* [Extracted records]:

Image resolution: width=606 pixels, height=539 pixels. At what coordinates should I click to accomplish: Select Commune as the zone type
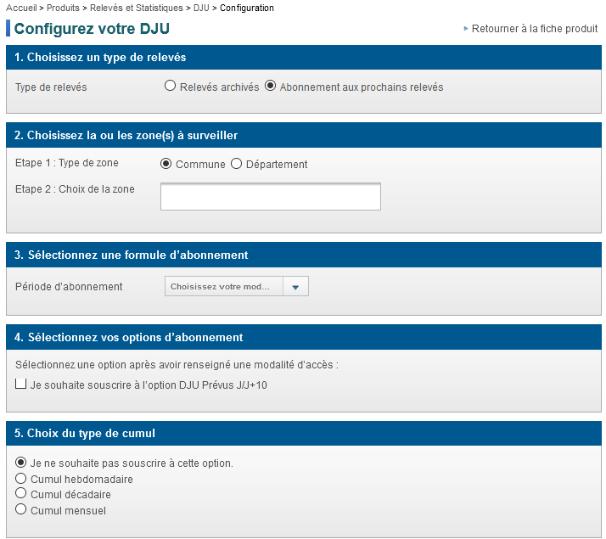click(x=166, y=163)
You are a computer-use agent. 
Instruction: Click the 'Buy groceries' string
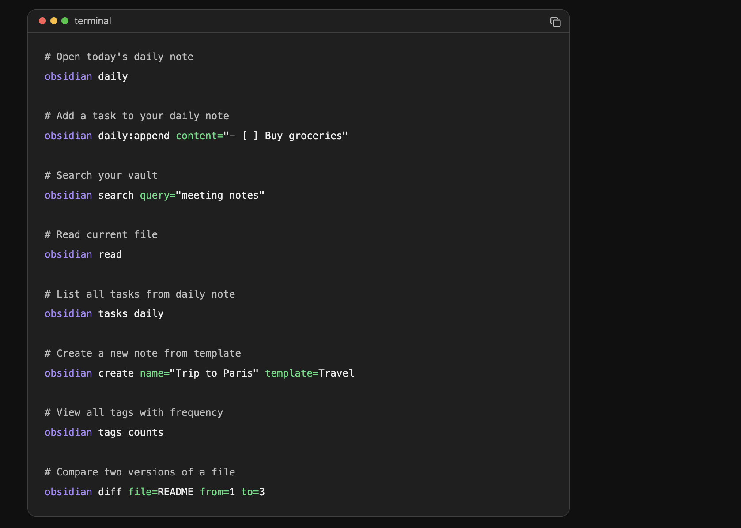(x=306, y=136)
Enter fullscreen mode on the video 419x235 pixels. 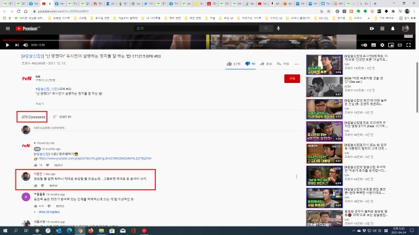pos(409,45)
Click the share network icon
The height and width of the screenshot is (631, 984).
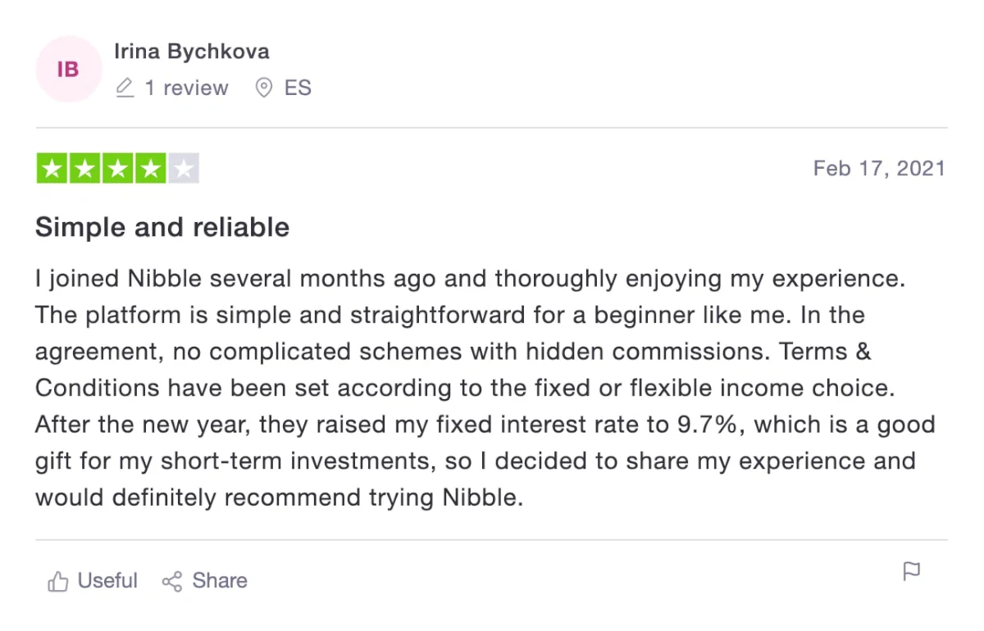click(171, 582)
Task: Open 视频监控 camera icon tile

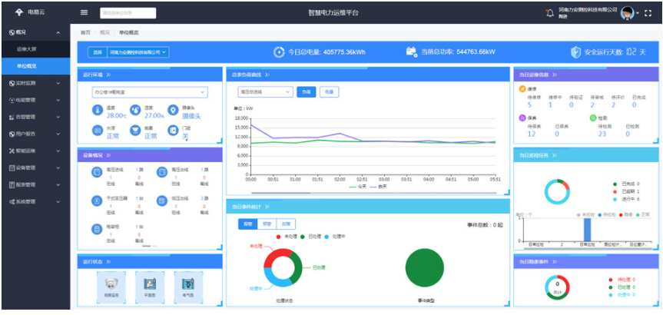Action: click(x=110, y=282)
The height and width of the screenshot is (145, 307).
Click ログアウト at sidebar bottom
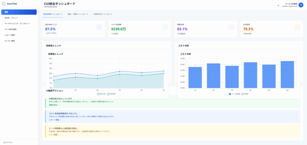(x=8, y=142)
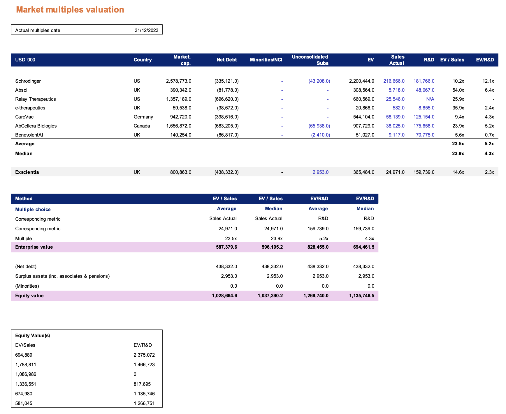The height and width of the screenshot is (414, 506).
Task: Click the Country column header
Action: tap(143, 60)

* [Work to be completed]: Set down the line containing "Click the share network icon", then every later line through the end of the material, exactly as written; omit any picture.

* [Output of the task]:
Click the share network icon
The height and width of the screenshot is (631, 984).
click(171, 582)
Task: Open 视频监控 camera icon tile

Action: click(x=110, y=282)
The height and width of the screenshot is (145, 307).
Click ログアウト at sidebar bottom
(x=8, y=142)
The height and width of the screenshot is (414, 506).
Task: Click the Country column header
Action: tap(143, 60)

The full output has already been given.